* AUFGABE 1
Stelle die Zeilen der Auflistung als JSON-Liste von Strings dar, je Zeile ein String und ohne Leerzeilen. Beginne bei der Zeile mit „You are a GUI“, höre nach der Zeile mit „pyautogui.click(x=502, y=674)“ auf und lass die Bilder aus der Antwort weg.

**** TEXTAUSZUG ****

Ein Blick auf die Zahlen nur für die USA spricht für sich: 2010 (kurz nach der Finanzkrise, inzwischen sind die Relationen noch höher) erzielten die obersten 10 Prozent der US-Bevölkerung knapp 50 Prozent des Einkommens der Nation. Das oberste Prozent erhielt allein rund 20 Prozent. Und dieses Prozent sicherte sich zudem 95 Prozent des gesamten Einkommenszuwachses von 2010 bis 2012. Noch schärfer, die Hälfte des Zuwachses kassierte das oberste Tausendstel (0,1 Prozent) der Bevölkerung. In Deutschland nimmt das oberste Prozent rund 12 Prozent des nationalen Einkommens ein, das oberste Tausendstel reserviert sich allein gut 4 Prozent, also das Vierzigfache seines demografischen Anteils.

****

* AUFGABE 2
Zitiere aus dem Textauszug wörtlich die Stelle, die bei den Worten „Ein Blick auf“ beginnt und nach „seines demografischen Anteils.“ endet.

**** EINGABE ****

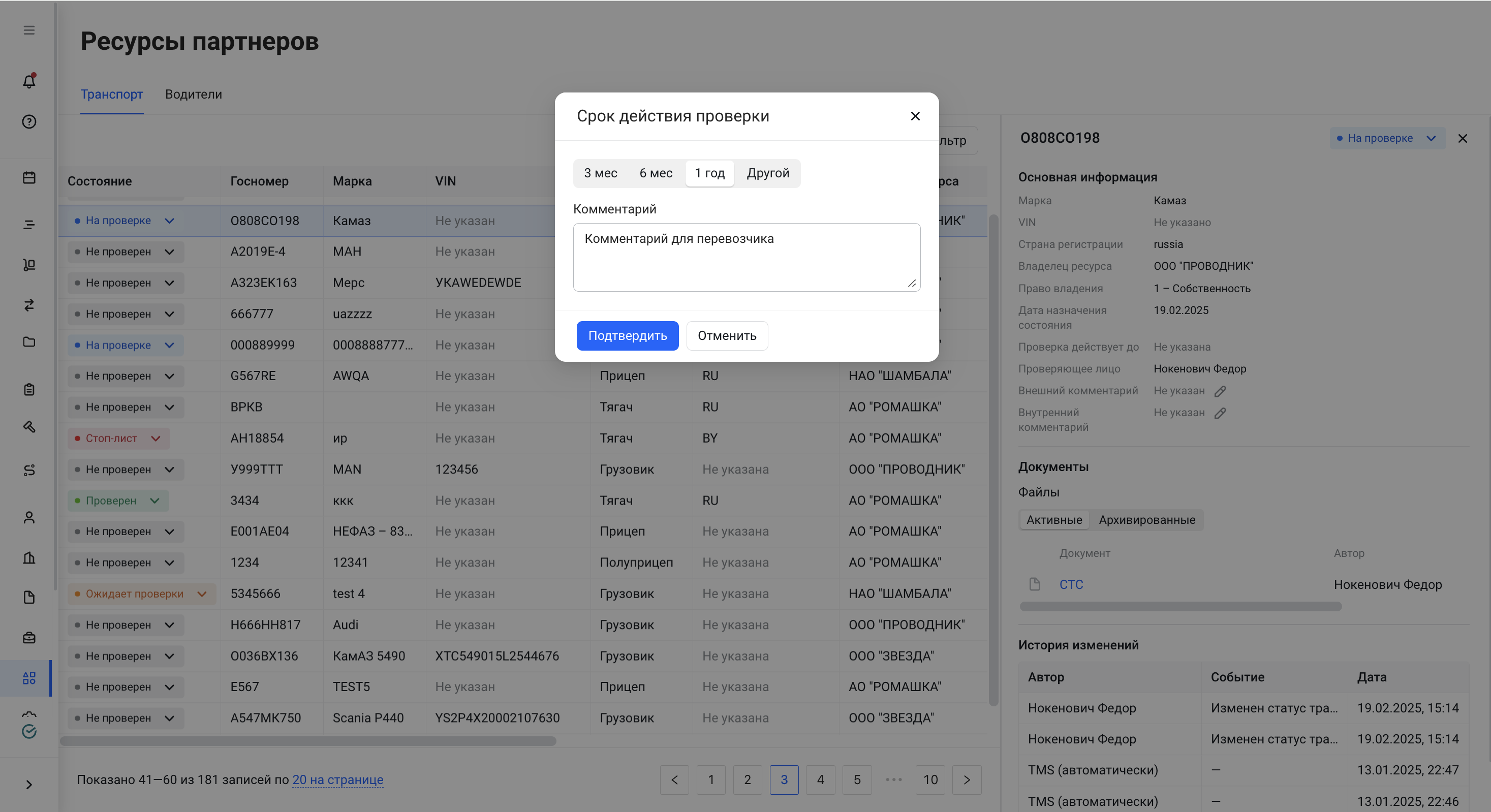This screenshot has width=1491, height=812.
Task: Open the СТС document link
Action: click(1071, 584)
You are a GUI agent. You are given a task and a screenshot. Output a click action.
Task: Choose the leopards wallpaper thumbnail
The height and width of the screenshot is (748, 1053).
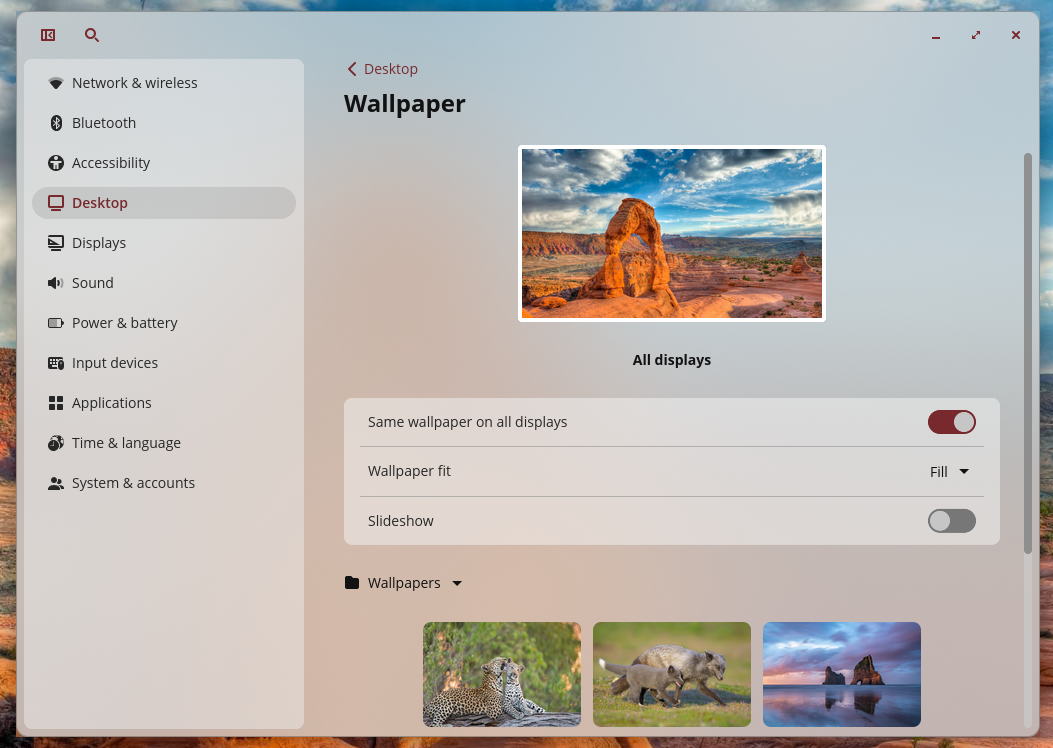pyautogui.click(x=502, y=674)
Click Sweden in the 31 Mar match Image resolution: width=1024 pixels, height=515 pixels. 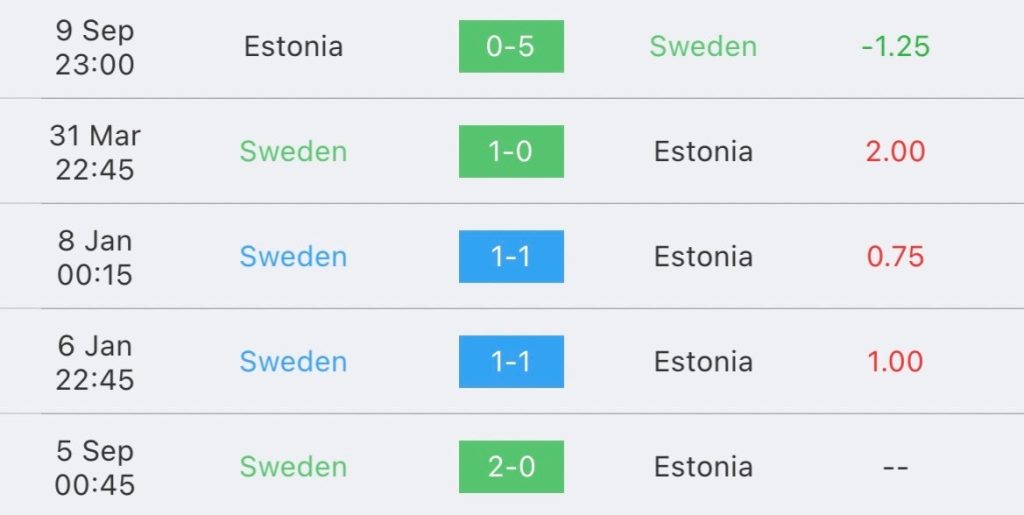pos(293,151)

****

* VOLLSTÄNDIGE ANTWORT 1
[
  "You are a GUI agent. You are given a task and a screenshot. Output a click action.",
  "Task: Choose the leopards wallpaper thumbnail",
  "The height and width of the screenshot is (748, 1053).",
  "pyautogui.click(x=502, y=674)"
]

* VOLLSTÄNDIGE ANTWORT 2
Ein Blick auf die Zahlen nur für die USA spricht für sich: 2010 (kurz nach der Finanzkrise, inzwischen sind die Relationen noch höher) erzielten die obersten 10 Prozent der US-Bevölkerung knapp 50 Prozent des Einkommens der Nation. Das oberste Prozent erhielt allein rund 20 Prozent. Und dieses Prozent sicherte sich zudem 95 Prozent des gesamten Einkommenszuwachses von 2010 bis 2012. Noch schärfer, die Hälfte des Zuwachses kassierte das oberste Tausendstel (0,1 Prozent) der Bevölkerung. In Deutschland nimmt das oberste Prozent rund 12 Prozent des nationalen Einkommens ein, das oberste Tausendstel reserviert sich allein gut 4 Prozent, also das Vierzigfache seines demografischen Anteils.